Activists, members of Congress and former government officials have ratcheted up pressure on the SEC in the past year to do more to assess climate risks. Four congressional Democrats including U.S. Rep. Ted Lieu last year asked the SEC to investigate Exxon over its climate-related science and advocacy. Three former U.S. treasury secretaries wrote the SEC in July urging the agency to adopt industry-specific standards for disclosure in company filings.

A potential sticking point in the probe is what price Exxon uses to assess the “price of carbon”—the cost of regulations such as a carbon tax or a cap-and-trade system to push down emissions—when evaluating certain future oil and gas prospects, people familiar with the matter said. The SEC is asking how Exxon’s carbon price affects its balance sheet and the outlook for its future, the people said.

When such a theoretical price for carbon is low, more oil and gas wells would be commercially viable. Conversely, a high carbon price would make more of Exxon’s assets look uneconomic to pull out of the ground in future years.

In 2014, Exxon determined that none of its assets were at risk of being rendered less valuable by impacts from the global response to climate change.

Exxon doesn’t disclose the exact price it uses to determine the commercial viability of its projects—outside of a general range of $20 to $80 a metric ton for the future—but many of its rivals, including Royal Dutch Shell PLC and BP PLC, do. Both Shell and BP said they use an internal price of roughly $40 a metric ton to decide whether to proceed with a project.

By contrast, Houston-based ConocoPhillips said it uses an internal carbon price range of between $6 and $51 a metric ton, depending on a project’s location and annual projected emissions.

Exxon has ardently defended its record of climate research against critics, as well as its view that the use of fossil fuels will grow in coming decades, which corresponds to the predictions of major global energy forecasters.

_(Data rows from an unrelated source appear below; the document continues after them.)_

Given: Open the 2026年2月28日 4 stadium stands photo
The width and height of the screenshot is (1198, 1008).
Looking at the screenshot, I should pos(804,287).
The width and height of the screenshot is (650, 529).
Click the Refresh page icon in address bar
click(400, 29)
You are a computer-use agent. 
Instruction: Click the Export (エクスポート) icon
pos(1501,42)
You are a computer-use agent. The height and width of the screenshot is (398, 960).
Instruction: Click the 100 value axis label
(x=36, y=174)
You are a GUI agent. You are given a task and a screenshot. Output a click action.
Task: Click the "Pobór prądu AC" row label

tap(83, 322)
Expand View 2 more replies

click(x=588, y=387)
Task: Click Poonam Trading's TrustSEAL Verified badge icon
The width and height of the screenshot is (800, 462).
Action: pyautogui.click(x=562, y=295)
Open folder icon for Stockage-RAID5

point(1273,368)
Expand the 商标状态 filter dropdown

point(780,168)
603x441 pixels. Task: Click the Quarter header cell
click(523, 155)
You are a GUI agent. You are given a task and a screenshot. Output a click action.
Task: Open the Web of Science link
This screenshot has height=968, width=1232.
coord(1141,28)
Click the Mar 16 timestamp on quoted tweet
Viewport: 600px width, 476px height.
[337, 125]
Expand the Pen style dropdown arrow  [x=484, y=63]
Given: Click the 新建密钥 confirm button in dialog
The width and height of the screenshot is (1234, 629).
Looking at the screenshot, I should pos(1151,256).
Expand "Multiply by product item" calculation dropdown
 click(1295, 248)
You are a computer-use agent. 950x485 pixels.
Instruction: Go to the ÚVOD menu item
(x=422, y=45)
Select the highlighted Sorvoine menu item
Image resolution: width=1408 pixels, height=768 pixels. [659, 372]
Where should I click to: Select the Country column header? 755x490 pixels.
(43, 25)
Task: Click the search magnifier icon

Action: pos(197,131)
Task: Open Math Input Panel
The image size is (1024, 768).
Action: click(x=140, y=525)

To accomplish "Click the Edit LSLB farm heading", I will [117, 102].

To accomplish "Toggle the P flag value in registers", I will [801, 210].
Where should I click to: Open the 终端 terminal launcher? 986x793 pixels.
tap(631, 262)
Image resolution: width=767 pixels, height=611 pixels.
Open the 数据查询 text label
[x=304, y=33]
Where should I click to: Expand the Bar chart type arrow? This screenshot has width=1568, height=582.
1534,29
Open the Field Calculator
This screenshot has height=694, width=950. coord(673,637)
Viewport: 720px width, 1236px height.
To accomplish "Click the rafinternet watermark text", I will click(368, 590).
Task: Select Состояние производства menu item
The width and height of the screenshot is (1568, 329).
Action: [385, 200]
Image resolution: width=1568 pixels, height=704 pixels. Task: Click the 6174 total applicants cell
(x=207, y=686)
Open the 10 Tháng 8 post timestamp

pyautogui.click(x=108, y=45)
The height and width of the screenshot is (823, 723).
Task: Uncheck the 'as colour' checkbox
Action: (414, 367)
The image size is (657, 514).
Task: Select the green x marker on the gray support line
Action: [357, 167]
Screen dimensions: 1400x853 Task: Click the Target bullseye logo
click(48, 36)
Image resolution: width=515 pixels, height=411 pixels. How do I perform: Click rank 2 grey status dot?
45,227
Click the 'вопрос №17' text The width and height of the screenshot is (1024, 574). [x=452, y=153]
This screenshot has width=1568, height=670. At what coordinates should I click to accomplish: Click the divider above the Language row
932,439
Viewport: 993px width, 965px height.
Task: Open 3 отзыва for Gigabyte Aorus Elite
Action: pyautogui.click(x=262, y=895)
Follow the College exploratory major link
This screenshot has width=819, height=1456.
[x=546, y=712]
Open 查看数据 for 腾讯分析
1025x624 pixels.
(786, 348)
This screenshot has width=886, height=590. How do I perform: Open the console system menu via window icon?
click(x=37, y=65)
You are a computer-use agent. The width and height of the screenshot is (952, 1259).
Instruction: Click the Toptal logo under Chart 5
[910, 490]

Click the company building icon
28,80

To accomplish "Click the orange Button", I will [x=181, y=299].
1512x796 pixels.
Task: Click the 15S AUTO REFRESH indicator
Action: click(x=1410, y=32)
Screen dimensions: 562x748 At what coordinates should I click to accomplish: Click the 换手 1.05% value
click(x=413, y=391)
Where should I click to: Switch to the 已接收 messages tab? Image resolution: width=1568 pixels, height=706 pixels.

Still, some investors such as the California Public Employees’ Retirement System say Exxon and other energy companies should acknowledge the growing global response to climate change may mean that it will never be able to tap future wells that make up a great deal of its multibillion-dollar value.

Exxon also has defended its practice of not writing down the value of assets, saying that it is extremely conservative in booking the value of new fields and wells, which lowers its need to reduce the value of those assets if falling prices later affect the reserves’ value.

In response to a report in The Wall Street Journal about the New York attorney general’s probe into write-downs last week, an Exxon spokesman said the company follows all rules and regulations.